━━━ Data in this exercise
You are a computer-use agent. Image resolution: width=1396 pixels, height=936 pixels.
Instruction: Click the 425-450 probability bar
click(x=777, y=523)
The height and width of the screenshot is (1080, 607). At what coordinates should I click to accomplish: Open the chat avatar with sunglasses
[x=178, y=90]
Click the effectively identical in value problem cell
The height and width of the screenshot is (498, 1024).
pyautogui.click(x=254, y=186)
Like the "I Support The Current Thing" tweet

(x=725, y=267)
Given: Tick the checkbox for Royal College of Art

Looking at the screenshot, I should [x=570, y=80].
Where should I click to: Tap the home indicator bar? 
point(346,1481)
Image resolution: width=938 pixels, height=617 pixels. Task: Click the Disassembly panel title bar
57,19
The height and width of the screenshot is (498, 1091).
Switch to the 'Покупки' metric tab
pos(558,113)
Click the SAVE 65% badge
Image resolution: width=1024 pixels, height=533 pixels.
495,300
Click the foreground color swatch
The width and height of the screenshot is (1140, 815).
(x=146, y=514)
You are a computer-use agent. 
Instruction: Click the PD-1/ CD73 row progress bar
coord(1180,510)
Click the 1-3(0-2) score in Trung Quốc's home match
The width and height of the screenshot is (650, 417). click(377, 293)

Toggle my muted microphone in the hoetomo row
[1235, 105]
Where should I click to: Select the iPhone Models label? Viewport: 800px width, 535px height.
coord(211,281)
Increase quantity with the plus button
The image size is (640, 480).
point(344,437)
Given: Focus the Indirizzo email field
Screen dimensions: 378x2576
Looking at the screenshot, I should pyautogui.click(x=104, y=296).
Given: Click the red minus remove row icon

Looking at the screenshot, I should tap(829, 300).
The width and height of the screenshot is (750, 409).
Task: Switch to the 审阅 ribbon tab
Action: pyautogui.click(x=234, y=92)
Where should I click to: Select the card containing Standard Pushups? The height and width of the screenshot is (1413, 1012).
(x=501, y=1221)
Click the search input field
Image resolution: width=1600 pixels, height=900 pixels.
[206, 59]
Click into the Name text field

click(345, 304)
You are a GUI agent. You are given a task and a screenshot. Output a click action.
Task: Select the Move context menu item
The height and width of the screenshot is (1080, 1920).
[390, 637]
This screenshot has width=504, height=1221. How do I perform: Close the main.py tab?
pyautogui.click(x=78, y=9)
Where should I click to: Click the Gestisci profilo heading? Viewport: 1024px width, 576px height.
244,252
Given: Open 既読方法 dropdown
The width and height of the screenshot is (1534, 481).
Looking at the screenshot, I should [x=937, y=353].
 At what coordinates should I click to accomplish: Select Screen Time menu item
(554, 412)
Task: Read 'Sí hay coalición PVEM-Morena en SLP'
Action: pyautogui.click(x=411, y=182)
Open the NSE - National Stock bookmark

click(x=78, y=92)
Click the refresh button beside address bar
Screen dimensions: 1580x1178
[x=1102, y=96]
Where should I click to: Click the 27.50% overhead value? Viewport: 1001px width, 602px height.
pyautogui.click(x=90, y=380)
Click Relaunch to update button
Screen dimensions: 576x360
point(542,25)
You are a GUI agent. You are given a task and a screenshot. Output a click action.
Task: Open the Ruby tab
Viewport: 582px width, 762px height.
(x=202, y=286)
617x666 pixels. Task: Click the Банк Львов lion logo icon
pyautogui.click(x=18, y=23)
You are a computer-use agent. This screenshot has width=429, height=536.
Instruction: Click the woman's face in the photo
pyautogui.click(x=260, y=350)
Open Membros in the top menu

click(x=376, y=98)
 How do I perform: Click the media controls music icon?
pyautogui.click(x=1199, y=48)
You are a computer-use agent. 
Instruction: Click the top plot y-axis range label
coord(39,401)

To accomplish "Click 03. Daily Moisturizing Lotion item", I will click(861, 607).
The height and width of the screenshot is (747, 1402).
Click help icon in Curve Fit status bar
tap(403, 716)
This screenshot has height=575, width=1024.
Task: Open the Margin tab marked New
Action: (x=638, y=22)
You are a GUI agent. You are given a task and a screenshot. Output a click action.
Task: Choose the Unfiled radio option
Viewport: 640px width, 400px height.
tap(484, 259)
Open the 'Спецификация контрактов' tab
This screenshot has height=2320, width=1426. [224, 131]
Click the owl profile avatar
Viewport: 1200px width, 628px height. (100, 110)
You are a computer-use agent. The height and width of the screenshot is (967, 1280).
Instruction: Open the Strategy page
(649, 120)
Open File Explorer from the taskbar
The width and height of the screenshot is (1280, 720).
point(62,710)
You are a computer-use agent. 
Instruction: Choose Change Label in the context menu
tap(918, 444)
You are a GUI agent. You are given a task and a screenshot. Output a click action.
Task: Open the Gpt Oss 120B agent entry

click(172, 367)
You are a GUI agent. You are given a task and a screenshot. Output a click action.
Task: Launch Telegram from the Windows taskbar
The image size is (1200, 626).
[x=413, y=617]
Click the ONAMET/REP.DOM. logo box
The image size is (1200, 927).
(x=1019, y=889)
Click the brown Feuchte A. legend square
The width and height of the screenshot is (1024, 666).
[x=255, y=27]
━━━━━━
**Your objective:**
Find the line that contains "Task: Launch Telegram". Copy it and every line after it to the end of the records, exactly, and nothing more.

**Task answer:**
Task: Launch Telegram from the Windows taskbar
The image size is (1200, 626).
[x=413, y=617]
Click the ONAMET/REP.DOM. logo box
The image size is (1200, 927).
(x=1019, y=889)
Click the brown Feuchte A. legend square
The width and height of the screenshot is (1024, 666).
[x=255, y=27]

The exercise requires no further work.